Step 5: Verify Docker

Run:

docker build -t python_env-env:latest -f server/Dockerfile .
docker run --rm -p 8000:8000 python_env-env:latest

Then test:

  • GET /health
  • POST /reset
  • POST /step

Step 6: Deploy To HF Spaces

Run:

openenv push

Then verify the live Space:

  • /health
  • /docs
  • /reset
  • /web

4. What Will Help You “Win” Instead Of Just “Submit”

Passing minimum requirements is not enough.
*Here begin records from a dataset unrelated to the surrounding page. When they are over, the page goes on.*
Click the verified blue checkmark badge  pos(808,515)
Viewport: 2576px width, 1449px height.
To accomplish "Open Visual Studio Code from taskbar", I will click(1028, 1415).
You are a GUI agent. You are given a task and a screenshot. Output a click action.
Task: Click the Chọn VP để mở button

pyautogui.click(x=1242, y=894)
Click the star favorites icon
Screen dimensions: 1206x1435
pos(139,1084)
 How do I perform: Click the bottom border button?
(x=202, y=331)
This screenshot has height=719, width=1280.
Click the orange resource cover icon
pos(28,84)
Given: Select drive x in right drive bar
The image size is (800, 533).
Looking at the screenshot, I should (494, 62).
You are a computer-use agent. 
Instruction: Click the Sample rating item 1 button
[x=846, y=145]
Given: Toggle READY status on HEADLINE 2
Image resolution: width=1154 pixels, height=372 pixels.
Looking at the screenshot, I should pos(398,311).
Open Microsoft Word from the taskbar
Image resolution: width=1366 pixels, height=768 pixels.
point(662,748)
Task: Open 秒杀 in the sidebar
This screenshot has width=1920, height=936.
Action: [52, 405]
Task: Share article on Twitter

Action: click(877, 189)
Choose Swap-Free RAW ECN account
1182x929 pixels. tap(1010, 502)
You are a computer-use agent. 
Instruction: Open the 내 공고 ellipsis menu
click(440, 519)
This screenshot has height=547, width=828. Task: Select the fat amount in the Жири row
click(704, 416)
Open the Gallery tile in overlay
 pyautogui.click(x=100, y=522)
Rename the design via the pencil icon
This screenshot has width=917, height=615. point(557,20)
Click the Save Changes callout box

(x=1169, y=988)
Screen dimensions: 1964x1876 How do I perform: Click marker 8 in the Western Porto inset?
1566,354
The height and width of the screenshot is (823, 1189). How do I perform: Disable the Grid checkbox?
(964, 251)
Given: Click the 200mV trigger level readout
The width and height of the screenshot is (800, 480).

To be competitive, improve these areas:

A. Increase Task Diversity

Current:

  • 3 benchmark tasks

Target:

  • at least 10 to 20 tasks before final submission if possible

Good additions:

  • SQL injection review
  • unsafe YAML/pickle loading
  • file-handle leak
  • race-condition style bug
  • retry/backoff misuse
  • caching bug
  • logging/privacy leak
  • API timeout handling

B. Improve Observation Context

Good RL environments provide enough context for the model to improve.

Possible improvements:

  • add matched categories so far
  • add a short summary of uncovered issue types
  • add previous actions in structured form, not just free text
  • add rubric coverage signals without leaking exact answers

C. Collect Trajectories

You need data that shows:

  • first attempt
  • improved second attempt
  • final attempt
  • failures
  • false positives
  • hint usage

This is much more useful than only saving final scores.

D. Improve Reward Design Carefully

Current reward design is already decent.

Good refinements:

  • slightly larger reward for critical security findings
  • bonus for correct line numbers
  • bonus for high-quality recommendation text
  • penalty for vague findings with no rationale

Do not overcomplicate the reward before submission. Stability matters more.

5. Recommended Immediate Priority Order

If time is limited, do the work in this order:

  1. pytest
  2. openenv validate
  3. local inference run
  4. Docker build and run
  5. HF Space deployment
  6. add 5 to 10 more tasks
  7. collect trajectory data

6. One-Sentence Summary

You are following the correct OpenEnv architecture from the tutorials already; the main remaining work is not redesign, it is validation, deployment verification, and expanding task/data quality so the environment scores well in human review.